Nixon played an important role in the Montgomery Improvement Association, the organization which was founded in the wake of Rosa Parks’ arrest for not giving up her seat on the bus to a White man. He also bailed Parks out of jail after that arrest. (As a union organizer before the Montgomery incident, Nixon had been campaigning for civil and voting rights for Blacks, particularly in the South. During the boycott, his home was bombed and he endured numerous indignities before it was all over. Nixon ran for a seat on the county Democratic Executive Committee and would question prospective candidates about their positions on civil rights issues).
Eventually, the BSCP became one of the most powerful Black political entities of the 20th century and Randolph was called the elder statesman of labor leaders. He not only stood up to Pullman, but he also took the Blackman’s case directly to the White House to President Franklin D. Roosevelt and Harry Truman respectively when they refused to integrate the defense industries and the armed forces.
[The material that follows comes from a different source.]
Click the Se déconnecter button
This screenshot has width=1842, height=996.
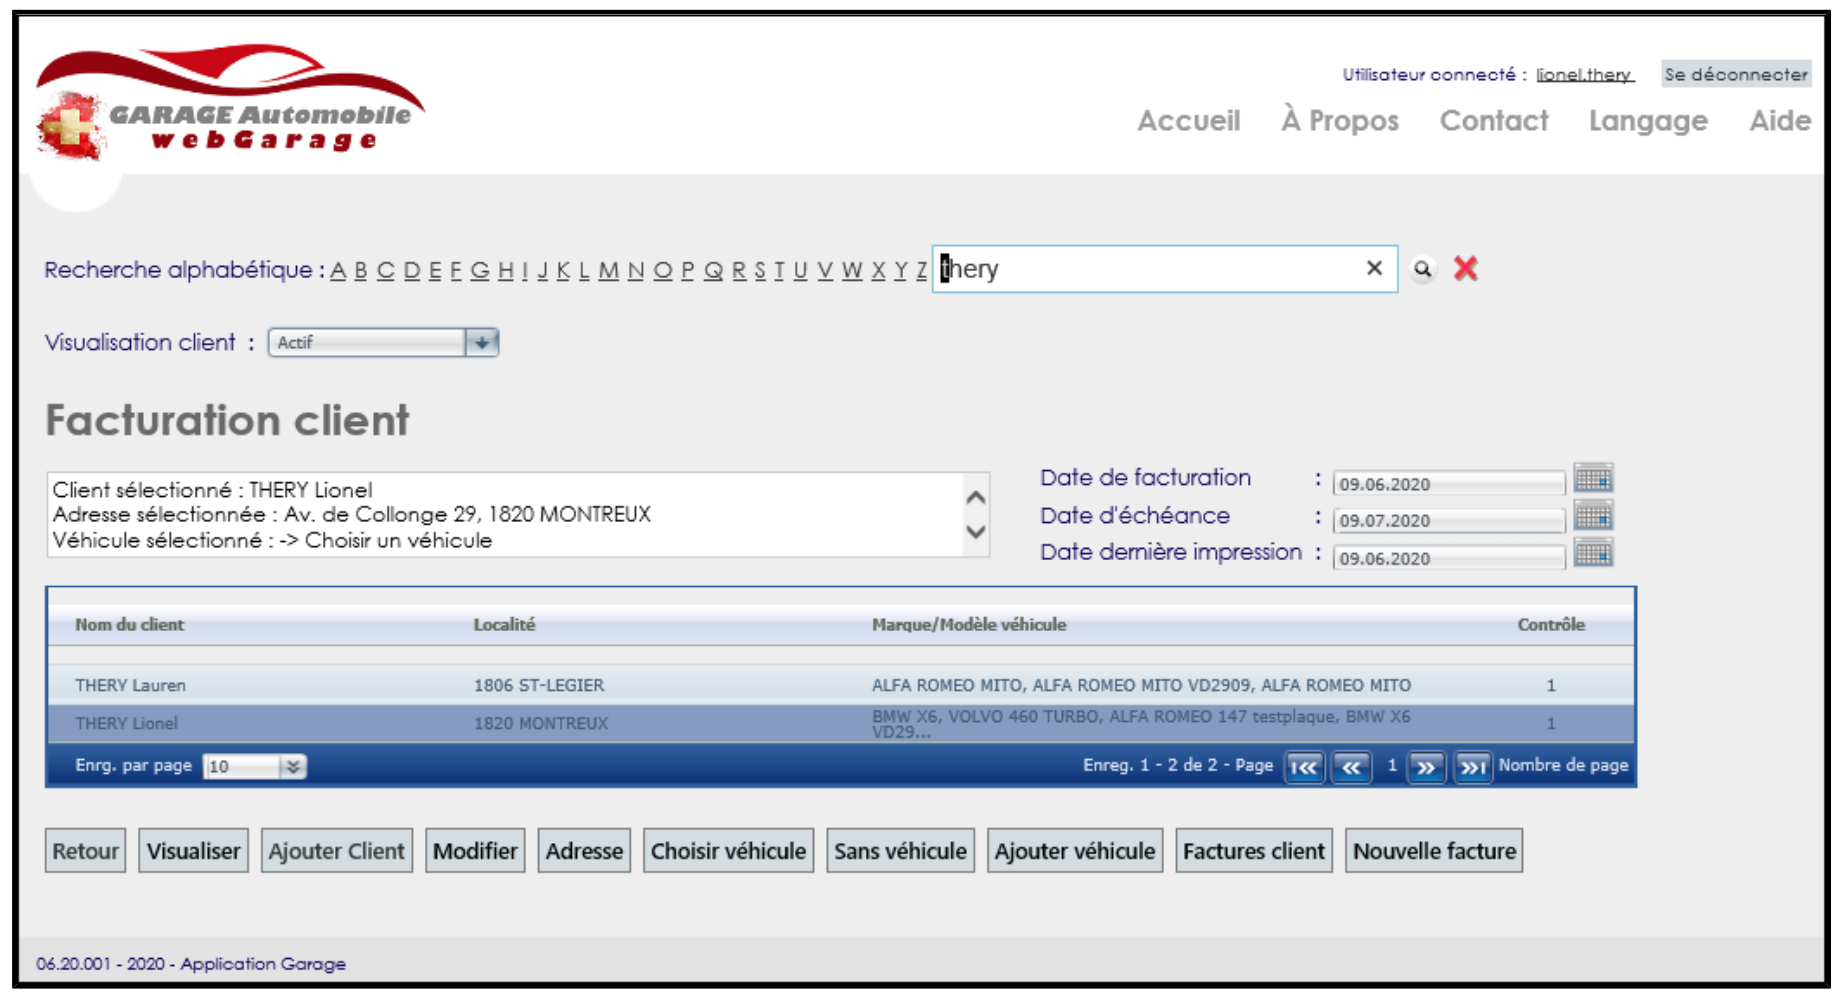point(1735,74)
Finally, Randolph was the organizer of the March on Washington where Dr. King gave his famous “I Have A Dream” speech. So significant was his role in that historic event that Life magazine featured him and his protÅ½gÅ½, Bayard Rustin, on its cover. While King provided the words, it was Randolph who organized the gathering. His words will forever be remembered:
“Salvation for a race, nation, or class must come from within. Freedom is never granted; it is won. Justice is never given; it is exacted. Freedom and justice must be struggled for by the oppressed of all lands and races, and the struggle must be continuous; for freedom is never a final act, but a continuing evolving process to higher and higher levels of human, social, economic, political and religious relationships.”